Is multiple encryption using CBC mode of operation susceptible to Meet-in-the-middle attacks?

I read it once on a page (I don't remember the link and I coundn't find it) that said about a cascade of AES with two 256-bits keys and that it provides 384-bits of security. Maybe not 512-bits of strength because of AES-256 block size of 128-bits.

This left me doubts.

Let's suppose I encrypt something two times using CBC mode and two different keys.

An adversary cannot determine a block encrypted with the first layer of encryption because is XORed with the preceding block and the preceding block is encrypted with the second layer of encryption. This could render the encryption immune to Meet-in-the-middle attacks, am I right or not?

If the IVs for both encrypted layers are transmitted in the clear, then there's a generic known-plaintext key recovery attack that works on (essentially) any encryption mode and allows the two keys to be recovered using about $3 \lceil k \mathbin/ b \rceil \cdot 2^k$ block en/decryptions, $2k \cdot 2^k$ bits of memory and $O(k \cdot 2^k)$ non-cipher computation time on average, where $k$ and $b$ are the key and block sizes of the cipher in bits (i.e. $k = b = 128$ for AES-128 or $k = 256$, $b = 128$ for AES-256). It simply goes like this:

1. Decrypt the first $\lceil k \mathbin/ b \rceil$ blocks of the ciphertext with each of the $2^k$ possible outer keys and the known outer IV. For each key, take the first $k$ bits of the resulting plaintext (if $k$ isn't already a multiple of $b$, which it always is for AES), append the key, and store the combined $2k$-bit string in a list.

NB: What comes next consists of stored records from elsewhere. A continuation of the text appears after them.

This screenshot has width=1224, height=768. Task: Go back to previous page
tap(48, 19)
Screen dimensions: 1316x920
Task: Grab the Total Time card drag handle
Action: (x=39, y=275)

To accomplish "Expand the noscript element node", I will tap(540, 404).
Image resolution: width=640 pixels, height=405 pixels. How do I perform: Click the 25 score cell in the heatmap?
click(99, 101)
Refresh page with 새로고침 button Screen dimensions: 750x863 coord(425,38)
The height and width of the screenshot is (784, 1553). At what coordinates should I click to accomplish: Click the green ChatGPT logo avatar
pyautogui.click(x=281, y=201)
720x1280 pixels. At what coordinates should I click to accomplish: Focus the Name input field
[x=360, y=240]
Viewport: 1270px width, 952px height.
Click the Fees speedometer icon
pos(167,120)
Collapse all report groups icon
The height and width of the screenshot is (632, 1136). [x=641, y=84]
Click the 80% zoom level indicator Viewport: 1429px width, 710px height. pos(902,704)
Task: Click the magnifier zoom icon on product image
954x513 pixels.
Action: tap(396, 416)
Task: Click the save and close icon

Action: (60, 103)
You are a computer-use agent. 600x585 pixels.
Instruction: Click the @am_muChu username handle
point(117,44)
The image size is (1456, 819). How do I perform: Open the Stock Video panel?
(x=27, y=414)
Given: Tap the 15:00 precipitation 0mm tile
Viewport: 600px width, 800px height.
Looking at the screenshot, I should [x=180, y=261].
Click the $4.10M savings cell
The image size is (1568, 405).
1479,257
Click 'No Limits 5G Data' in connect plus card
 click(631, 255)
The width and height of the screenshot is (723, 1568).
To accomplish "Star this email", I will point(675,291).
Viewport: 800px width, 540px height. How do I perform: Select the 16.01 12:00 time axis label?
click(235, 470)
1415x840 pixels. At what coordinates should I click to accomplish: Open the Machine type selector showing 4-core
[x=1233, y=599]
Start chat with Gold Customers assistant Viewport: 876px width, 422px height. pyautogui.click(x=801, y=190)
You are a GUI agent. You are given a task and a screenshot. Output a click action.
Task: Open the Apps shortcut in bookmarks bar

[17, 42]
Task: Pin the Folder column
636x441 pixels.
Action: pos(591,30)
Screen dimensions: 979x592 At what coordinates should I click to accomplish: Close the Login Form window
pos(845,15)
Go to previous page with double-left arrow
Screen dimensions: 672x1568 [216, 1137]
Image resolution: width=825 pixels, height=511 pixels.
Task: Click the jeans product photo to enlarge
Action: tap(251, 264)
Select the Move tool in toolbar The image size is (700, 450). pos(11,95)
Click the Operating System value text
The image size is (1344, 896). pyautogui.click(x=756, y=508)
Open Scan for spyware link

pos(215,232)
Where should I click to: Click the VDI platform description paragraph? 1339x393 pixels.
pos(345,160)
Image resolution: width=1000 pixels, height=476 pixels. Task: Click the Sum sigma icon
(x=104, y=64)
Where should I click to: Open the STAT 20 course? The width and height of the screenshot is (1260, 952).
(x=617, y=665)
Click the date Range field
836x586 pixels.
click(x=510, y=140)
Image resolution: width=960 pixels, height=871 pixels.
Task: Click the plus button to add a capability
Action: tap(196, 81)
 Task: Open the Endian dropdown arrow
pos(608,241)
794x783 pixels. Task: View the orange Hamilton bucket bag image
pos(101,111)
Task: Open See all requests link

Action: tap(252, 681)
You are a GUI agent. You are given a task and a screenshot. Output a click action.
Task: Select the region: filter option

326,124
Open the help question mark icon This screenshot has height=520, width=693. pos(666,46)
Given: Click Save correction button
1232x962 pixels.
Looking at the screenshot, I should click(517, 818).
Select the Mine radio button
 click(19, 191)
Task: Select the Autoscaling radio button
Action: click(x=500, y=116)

2. Sort the list. (This takes $O(n \log n)$ time for an $n$-element list, where $n = 2^k$ in this case.)

3. Attempt to encrypt the first $\lceil k \mathbin/ b \rceil$ blocks of the known plaintext using each of the $2^k$ possible inner keys and the known inner IV. For each key, look up the first $k$ bits of the resulting plaintext in the list (using a binary search, which takes $O(\log n)$ time) to get a list of possible outer keys this inner key could match. (The average number of candidate matches you'll find per inner key is one, although of course some keys will have no matches and some will have several.) If there are any matches, encrypt one more block of the known plaintext with the inner key and decrypt one more block of the ciphertext with each matching outer key to see if they still match. If they do (which you'd expect to happen after testing half of the inner keys on average), you almost certainly have the right key pair.

A generic brute force key-recovery attack on a single layer encryption, of course, takes about $\frac12 \lceil k \mathbin/ b \rceil \cdot 2^k$ block en/decryptions on average. Thus (at least if we ignore the memory costs and only count block cipher operations) double encryption with known IVs is only (at most) $6$ times harder to break on average than single encryption, for (only!) about $\log_2 6 ≈ 2.6$ extra bits of security. Which, just to be clear, is absolutely negligible.

(Admittedly, the memory cost of this attack is not necessarily negligible, but there are also various time–memory tradeoffs that can be made to reduce it.)

Note that the generic meet-in-the-middle attack described above depends on the inner IV being available to the attacker in plain. If it's not, but is instead also encrypted with the outer key, then the attack won't work without modifications.

Of course, a trivial solution would be to simply brute force all possible values of the 128-bit inner IV in step 2. For double AES-256, this will allow the double encryption to be broken in about $2^{128} \times 2^{256} = 2^{384}$ AES encryptions, which is still less than the $2^{512}$ encryptions one would expect from the key length.